Traefik as reverse proxy handling authentication

Traefik Traefik v1
1

Summary: How to remove Authorization header?

Grafana supports to let a reverse proxy handle authentication. On https://github.com/grafana/grafana/blob/master/docs/sources/auth/auth-proxy.md an example based on apache is mentioned.

As an experiment I to get same behavior from traefik, I set up as an ingress controller in kubernetes and configured an ingress object with authentication:

apiVersion: extensions/v1beta1
kind: Ingress
metadata:
  name: grafana
  annotations:
    kubernetes.io/ingress.class: traefik
    ingress.kubernetes.io/auth-type: "basic"
    ingress.kubernetes.io/auth-secret: "httpauth"
spec:
  rules:
  - host: grafana.my.domain
    http:
      paths:
      - backend:
          serviceName: grafana
          servicePort: http

This works fine. User is authenticated by traefik and request is forwarded to grafana.
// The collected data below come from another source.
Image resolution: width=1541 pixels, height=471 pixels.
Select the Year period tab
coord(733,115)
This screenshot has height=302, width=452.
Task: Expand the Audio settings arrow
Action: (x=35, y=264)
However the user information seems to be missing in the forwarded request:

$ curl -i http://grafana.my.domain/api/users
HTTP/1.1 401 Unauthorized
Content-Type: text/plain
Www-Authenticate: Basic realm="traefik"
Date: Thu, 18 Jul 2019 05:50:40 GMT
Content-Length: 17

401 Unauthorized
$ curl -i -u u:p http://grafana.my.domain/api/users
HTTP/1.1 401 Unauthorized
Cache-Control: no-cache
Content-Length: 31
Content-Type: application/json; charset=UTF-8
Date: Thu, 18 Jul 2019 05:49:01 GMT
Expires: -1
Pragma: no-cache
X-Frame-Options: deny

{"message":"Basic auth failed"}
$

The JSON respons indicates it comes from Grafana.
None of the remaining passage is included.